Benjamin Gincley Awarded 2020 NSF Graduate Research Fellowship
Benjamin Gincley, a student pursuing a PhD in Interdisciplinary Engineering, has received a 2020 National Science Foundation (NSF) Graduate Research Fellowship (GRFP). The prestigious and highly competitive fellowship program has historically awarded only 10% of applicants. Gincley is a first-year student studying under Assistant Professor Ameet Pinto. He is also the recipient of a Cochrane Fellowship, established by Professor Emeritus Dr. John Cochrane to support PhD students poised to make high impact in their study of environmental engineering. Gincley joins other current department PhD students and Cochrane Fellows Katherine Vilardi and Cassandra Nickles as a recipient of the NSF Graduate Research Fellowship.
Benjamin Gincley is a Double Husky, having graduated from Northeastern in 2019 with a BS in Bioengineering. He focused his undergraduate work on neuroscience and biotechnology, exploring brain imaging, gene therapy, and in vitro models of atrial fibrillation on co-ops at Duke University, Dimension Therapeutics, and the Broad Institute. He completed his undergraduate studies with a capstone project under the guidance of his now-adviser, Pinto. His capstone team developed an imaging-based platform for detecting microorganisms in water.

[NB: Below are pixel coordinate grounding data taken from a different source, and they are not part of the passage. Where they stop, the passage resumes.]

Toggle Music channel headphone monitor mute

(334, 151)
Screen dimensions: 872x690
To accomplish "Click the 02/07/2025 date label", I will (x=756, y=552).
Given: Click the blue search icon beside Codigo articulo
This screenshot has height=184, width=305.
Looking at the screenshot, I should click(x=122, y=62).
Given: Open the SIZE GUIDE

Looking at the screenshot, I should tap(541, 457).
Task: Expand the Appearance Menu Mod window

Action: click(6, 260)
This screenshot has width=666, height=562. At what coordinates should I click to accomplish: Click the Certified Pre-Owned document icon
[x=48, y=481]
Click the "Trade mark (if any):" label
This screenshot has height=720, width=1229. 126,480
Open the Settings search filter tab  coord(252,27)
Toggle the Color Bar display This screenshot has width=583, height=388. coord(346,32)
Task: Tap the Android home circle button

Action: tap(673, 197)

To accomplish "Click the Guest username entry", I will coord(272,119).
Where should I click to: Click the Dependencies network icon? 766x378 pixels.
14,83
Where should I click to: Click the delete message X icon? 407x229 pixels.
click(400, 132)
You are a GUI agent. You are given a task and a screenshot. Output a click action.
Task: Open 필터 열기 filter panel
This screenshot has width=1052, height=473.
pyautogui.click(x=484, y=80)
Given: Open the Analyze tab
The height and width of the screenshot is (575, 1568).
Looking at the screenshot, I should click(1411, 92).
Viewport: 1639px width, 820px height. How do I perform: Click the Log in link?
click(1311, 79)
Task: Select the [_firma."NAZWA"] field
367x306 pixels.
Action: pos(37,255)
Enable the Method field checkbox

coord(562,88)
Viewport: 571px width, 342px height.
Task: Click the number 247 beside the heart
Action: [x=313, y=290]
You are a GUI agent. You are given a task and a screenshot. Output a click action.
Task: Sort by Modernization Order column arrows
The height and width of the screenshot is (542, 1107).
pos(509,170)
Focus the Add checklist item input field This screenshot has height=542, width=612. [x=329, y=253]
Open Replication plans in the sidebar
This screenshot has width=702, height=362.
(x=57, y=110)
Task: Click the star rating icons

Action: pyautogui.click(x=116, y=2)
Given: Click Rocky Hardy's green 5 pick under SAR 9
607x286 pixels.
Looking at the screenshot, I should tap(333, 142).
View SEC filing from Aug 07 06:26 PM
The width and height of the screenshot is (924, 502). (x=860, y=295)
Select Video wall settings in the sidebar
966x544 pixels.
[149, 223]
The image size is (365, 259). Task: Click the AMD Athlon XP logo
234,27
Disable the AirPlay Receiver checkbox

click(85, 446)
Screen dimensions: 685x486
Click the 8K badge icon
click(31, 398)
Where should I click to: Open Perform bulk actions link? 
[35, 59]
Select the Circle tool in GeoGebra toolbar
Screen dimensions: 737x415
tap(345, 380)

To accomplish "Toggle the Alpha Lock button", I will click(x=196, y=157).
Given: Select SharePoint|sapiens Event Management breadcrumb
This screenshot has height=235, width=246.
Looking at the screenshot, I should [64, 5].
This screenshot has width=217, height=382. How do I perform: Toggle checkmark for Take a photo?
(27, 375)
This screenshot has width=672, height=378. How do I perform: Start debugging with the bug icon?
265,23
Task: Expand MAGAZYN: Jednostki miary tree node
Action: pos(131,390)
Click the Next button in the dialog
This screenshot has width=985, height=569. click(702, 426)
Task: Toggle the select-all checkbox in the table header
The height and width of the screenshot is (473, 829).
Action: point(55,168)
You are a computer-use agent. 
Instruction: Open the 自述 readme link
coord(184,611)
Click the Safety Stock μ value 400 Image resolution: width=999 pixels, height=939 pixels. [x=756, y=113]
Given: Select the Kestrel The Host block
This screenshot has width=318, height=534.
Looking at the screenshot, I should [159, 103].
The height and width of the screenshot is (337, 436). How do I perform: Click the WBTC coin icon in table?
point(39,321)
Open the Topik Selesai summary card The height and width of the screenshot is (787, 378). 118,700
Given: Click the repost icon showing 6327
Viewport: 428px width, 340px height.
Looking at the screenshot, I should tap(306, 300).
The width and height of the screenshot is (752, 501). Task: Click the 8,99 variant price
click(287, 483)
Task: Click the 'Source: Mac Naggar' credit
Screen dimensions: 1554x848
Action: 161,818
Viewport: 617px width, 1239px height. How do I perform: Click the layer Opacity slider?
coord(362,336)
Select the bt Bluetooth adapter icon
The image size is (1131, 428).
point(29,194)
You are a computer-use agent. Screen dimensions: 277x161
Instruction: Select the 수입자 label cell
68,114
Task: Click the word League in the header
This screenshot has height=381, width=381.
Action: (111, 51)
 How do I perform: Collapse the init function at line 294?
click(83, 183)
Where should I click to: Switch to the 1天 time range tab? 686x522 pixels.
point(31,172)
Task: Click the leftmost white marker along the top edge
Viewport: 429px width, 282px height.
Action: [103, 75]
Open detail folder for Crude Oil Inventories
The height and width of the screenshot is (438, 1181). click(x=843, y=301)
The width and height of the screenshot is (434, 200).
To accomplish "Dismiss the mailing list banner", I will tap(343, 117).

That capstone project would become the basis for the PhD research that his GRFP now supports. This “Autonomous, Real-Time Microbe Scope (ARTiMiS)” will be leveraged to provide low-cost monitoring of harmful algal blooms in locations without current access to monitoring. “This interdisciplinary project combines electromechanical automation, computer vision and machine learning, optics, and microbiology to create a platform that can autonomously identify microorganisms in a water matrix such as drinking water or a lake,” Gincley explained. Gincley hopes the device will allow users to view online a map of real-time water quality in the way that they can currently check the weather or traffic. “More importantly, this technology will hopefully allow low-resource or remote communities to have the ability to answer the question ‘What’s growing in our water?’ without relying on scientists or government to continually travel to their location to sample the water, which in reality rarely happens.”